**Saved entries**

--------------------------------------------------

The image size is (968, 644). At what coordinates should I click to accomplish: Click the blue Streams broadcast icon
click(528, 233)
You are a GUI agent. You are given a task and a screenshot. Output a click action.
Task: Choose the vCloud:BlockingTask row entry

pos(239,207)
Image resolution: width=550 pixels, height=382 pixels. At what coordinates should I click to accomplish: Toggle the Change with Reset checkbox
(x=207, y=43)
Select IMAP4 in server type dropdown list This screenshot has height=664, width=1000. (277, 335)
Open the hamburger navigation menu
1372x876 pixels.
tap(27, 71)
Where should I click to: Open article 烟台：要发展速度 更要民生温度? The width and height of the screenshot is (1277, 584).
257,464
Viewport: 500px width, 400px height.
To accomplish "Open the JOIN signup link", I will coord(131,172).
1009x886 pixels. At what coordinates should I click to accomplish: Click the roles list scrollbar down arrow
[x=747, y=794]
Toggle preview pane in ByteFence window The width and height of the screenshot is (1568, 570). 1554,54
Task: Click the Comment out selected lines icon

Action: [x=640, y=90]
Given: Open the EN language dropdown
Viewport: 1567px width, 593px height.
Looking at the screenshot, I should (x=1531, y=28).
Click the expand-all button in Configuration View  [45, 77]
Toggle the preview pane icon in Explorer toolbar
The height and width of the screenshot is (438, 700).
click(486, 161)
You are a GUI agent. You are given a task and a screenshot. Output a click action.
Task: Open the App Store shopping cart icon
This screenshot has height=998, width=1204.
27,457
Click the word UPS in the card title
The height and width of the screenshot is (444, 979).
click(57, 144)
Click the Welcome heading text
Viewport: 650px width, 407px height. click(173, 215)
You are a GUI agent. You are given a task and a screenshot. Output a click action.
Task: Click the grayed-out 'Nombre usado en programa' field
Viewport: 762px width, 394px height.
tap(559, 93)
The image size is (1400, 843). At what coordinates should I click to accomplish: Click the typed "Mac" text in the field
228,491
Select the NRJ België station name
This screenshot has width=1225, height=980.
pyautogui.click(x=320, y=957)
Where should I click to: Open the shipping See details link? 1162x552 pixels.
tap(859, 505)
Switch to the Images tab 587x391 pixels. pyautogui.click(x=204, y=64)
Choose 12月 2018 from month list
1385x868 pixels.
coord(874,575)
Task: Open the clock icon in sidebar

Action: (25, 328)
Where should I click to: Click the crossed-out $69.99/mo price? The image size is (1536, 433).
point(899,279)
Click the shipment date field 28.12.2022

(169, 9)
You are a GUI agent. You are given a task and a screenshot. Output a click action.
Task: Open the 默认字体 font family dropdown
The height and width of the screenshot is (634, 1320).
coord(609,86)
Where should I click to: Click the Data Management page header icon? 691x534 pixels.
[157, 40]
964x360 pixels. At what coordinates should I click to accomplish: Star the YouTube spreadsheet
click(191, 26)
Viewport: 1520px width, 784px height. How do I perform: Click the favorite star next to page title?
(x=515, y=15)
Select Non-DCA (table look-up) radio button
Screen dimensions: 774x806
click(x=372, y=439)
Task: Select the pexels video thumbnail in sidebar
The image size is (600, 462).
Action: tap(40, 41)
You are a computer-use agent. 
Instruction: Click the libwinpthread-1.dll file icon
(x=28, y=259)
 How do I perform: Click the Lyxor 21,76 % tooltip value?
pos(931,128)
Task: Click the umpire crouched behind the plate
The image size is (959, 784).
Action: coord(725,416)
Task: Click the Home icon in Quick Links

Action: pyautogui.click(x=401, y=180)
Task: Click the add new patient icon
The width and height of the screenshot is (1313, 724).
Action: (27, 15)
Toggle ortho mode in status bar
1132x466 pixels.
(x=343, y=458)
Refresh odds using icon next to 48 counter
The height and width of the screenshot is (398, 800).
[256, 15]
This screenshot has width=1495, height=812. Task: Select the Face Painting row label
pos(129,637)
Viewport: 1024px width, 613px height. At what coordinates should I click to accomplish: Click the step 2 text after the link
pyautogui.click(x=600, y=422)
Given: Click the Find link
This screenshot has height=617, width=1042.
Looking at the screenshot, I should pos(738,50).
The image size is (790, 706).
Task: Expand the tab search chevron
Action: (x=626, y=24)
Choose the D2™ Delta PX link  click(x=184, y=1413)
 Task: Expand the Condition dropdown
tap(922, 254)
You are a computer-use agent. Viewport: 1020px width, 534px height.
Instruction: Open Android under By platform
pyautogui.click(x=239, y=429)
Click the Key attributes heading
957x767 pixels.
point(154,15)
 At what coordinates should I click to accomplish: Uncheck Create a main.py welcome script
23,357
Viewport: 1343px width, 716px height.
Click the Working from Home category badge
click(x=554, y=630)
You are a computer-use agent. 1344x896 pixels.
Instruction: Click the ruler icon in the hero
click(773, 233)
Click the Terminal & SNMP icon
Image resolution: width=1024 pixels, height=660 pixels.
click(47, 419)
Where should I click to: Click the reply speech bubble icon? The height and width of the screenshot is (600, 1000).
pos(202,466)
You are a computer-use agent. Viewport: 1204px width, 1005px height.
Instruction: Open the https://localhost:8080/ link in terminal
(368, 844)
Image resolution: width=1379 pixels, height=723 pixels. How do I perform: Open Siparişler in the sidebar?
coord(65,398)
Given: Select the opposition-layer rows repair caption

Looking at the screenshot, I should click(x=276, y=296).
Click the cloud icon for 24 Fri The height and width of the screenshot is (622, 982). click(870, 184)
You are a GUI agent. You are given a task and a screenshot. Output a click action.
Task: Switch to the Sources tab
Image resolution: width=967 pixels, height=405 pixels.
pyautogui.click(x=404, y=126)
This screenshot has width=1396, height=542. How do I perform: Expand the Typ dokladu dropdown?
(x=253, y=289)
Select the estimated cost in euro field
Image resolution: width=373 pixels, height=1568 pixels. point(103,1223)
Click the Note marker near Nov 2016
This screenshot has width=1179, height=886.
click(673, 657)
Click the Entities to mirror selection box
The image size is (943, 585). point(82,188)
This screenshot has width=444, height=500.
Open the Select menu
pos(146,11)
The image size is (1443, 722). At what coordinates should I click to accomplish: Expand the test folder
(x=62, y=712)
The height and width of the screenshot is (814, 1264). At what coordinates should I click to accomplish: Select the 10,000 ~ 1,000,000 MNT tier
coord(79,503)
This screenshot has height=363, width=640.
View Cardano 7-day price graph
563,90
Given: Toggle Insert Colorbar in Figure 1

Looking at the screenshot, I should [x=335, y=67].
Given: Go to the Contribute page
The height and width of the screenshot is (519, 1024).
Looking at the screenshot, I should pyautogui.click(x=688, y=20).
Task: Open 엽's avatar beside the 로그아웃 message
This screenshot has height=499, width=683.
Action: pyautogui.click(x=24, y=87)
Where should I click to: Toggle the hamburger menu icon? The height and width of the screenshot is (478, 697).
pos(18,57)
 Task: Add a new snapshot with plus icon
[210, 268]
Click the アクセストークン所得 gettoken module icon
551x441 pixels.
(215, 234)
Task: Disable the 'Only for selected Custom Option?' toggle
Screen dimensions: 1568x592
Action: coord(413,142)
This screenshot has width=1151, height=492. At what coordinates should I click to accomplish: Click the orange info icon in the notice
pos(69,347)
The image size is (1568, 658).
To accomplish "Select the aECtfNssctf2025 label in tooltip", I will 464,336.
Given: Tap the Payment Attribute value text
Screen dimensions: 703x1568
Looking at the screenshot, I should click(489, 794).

--------------------------------------------------

**PROBLEM TO WORK ON**
Search the records above for the string "Switch". Report each line that has it.

**COMPLETED EXERCISE**
Switch to the Images tab 587x391 pixels. pyautogui.click(x=204, y=64)
Task: Switch to the Sources tab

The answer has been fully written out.